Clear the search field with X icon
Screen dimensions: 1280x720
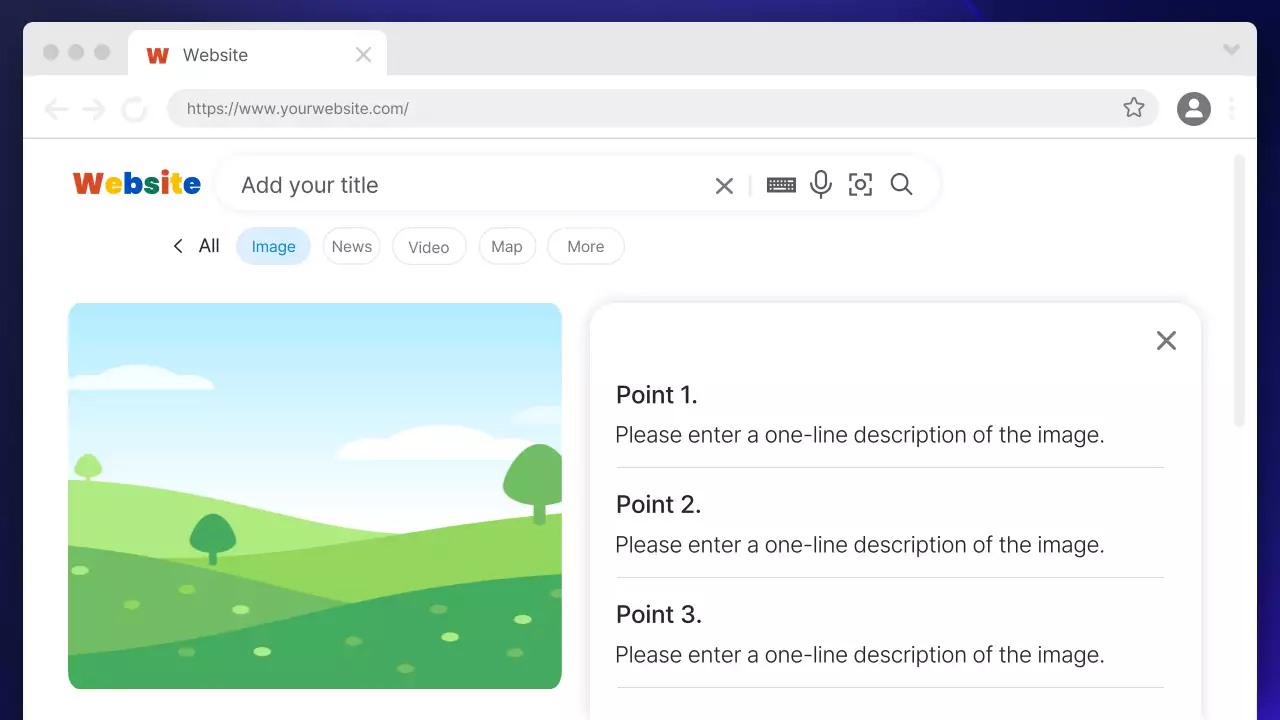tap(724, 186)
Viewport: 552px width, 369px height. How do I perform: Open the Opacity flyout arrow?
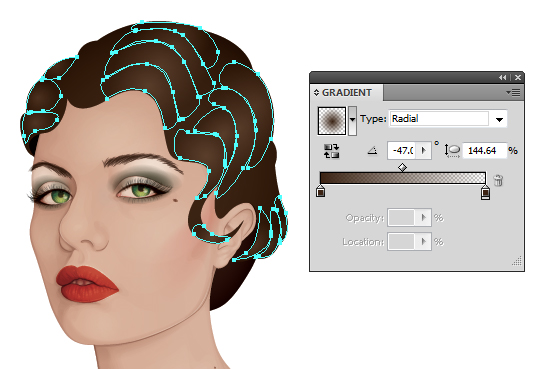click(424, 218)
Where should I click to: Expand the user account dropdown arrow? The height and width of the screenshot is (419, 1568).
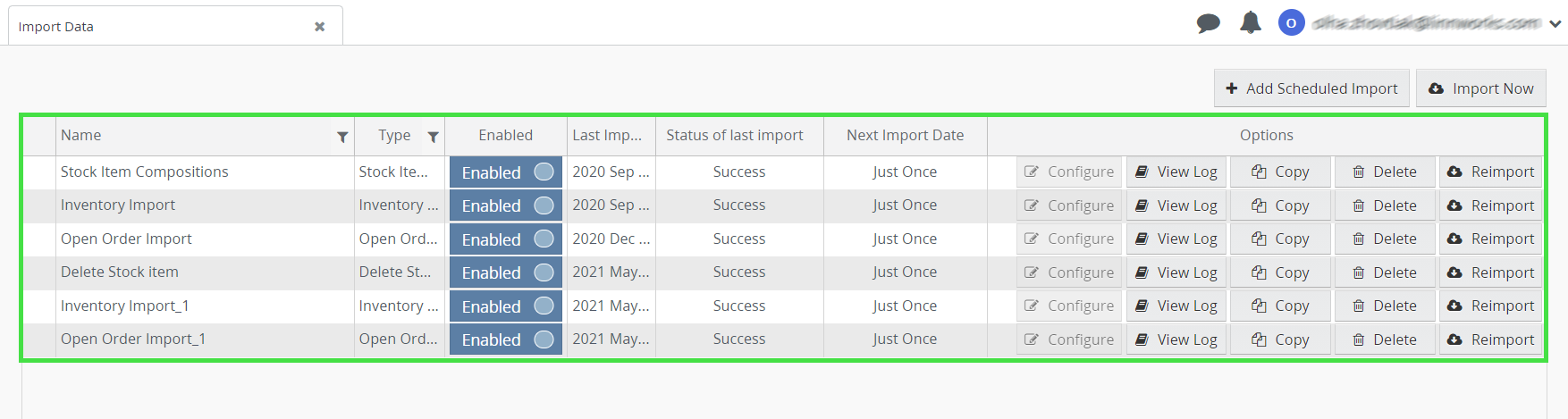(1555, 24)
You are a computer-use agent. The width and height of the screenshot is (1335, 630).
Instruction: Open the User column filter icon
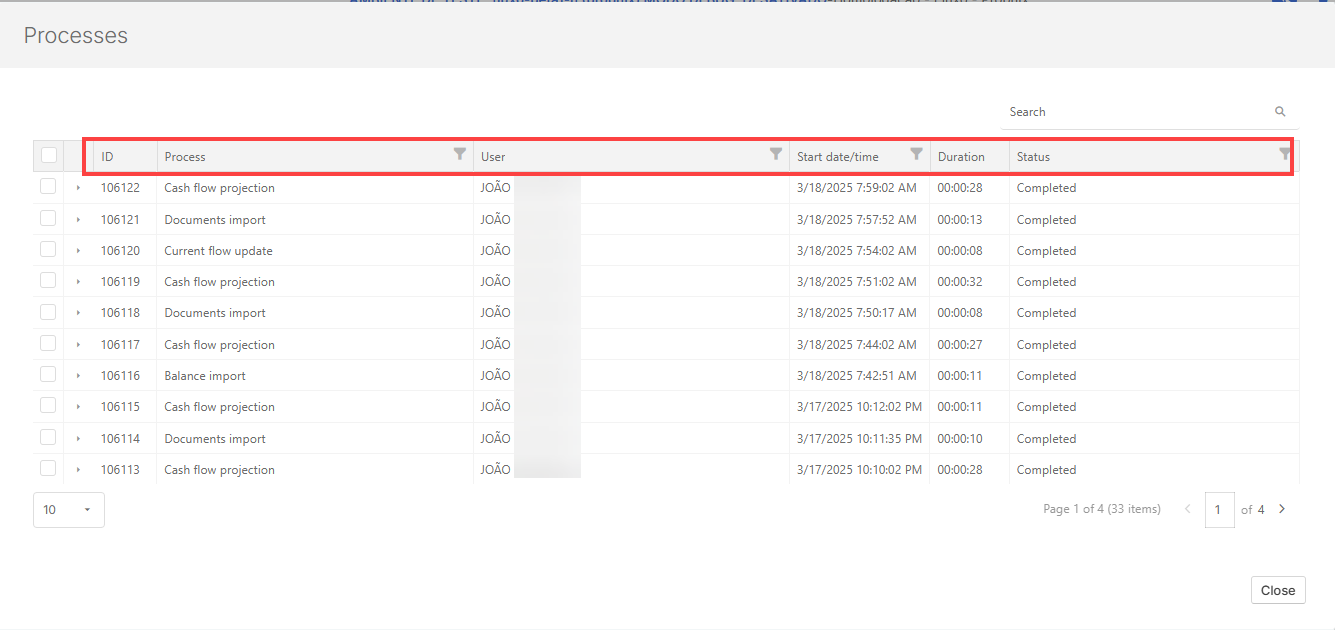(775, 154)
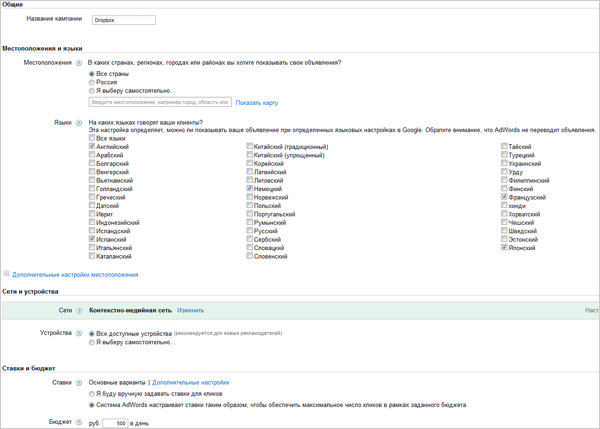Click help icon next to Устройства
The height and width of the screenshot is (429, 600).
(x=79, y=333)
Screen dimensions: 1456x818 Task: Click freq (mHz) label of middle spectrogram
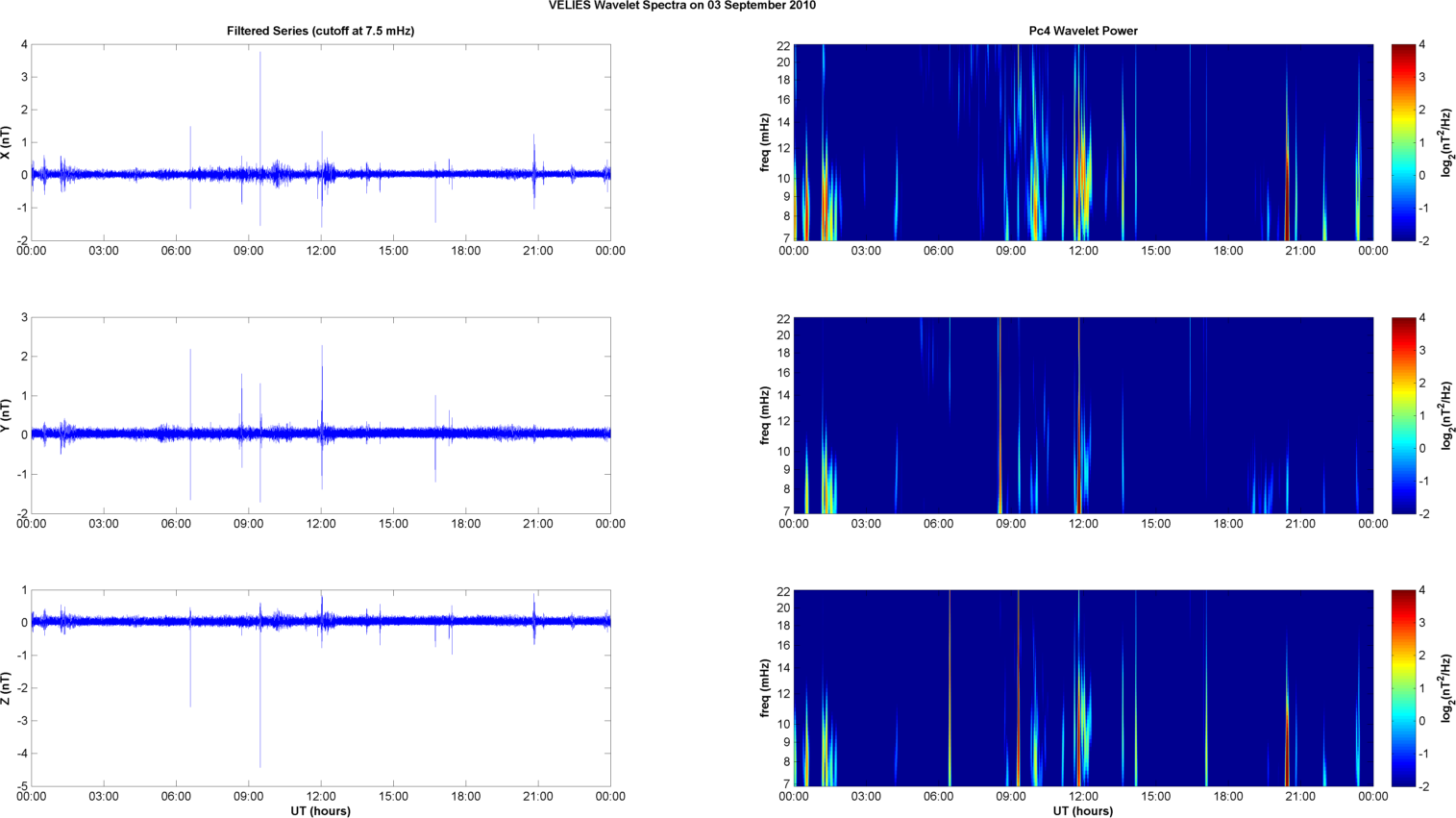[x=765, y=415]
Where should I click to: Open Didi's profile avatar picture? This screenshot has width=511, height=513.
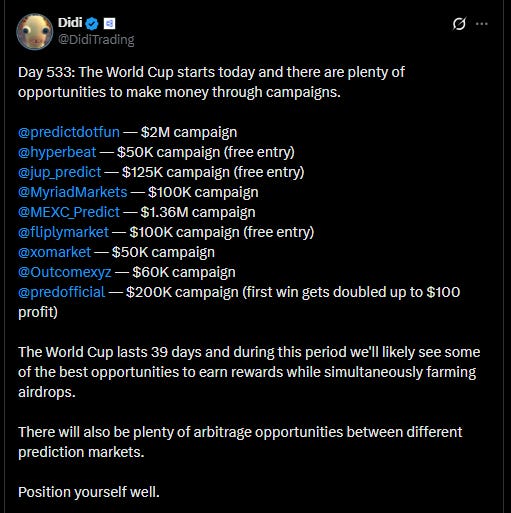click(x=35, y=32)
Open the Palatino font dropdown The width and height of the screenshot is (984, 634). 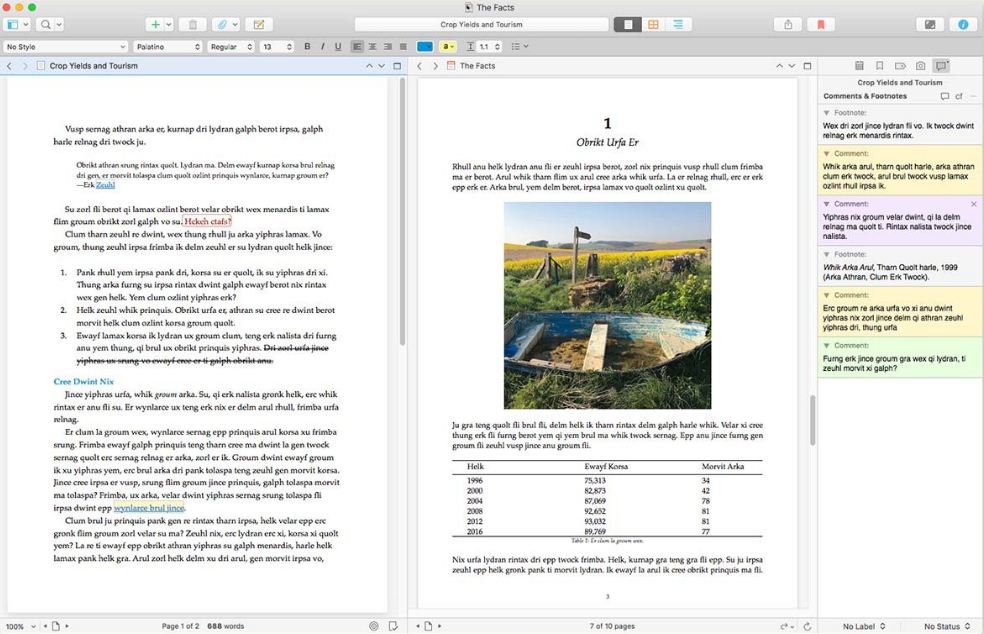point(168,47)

--------------------------------

_WHAT YOU ARE ASKED TO DO:_ Starting at the line containing "Where should I click to: Expand" and stopping at the line containing "You are a computer-use", output each line exactly as it appears above. Leave out the pictures.

_OUTPUT BELOW:_
Where should I click to: Expand the user account dropdown arrow? The height and width of the screenshot is (419, 1568).
(1555, 24)
You are a computer-use agent. The width and height of the screenshot is (1335, 630).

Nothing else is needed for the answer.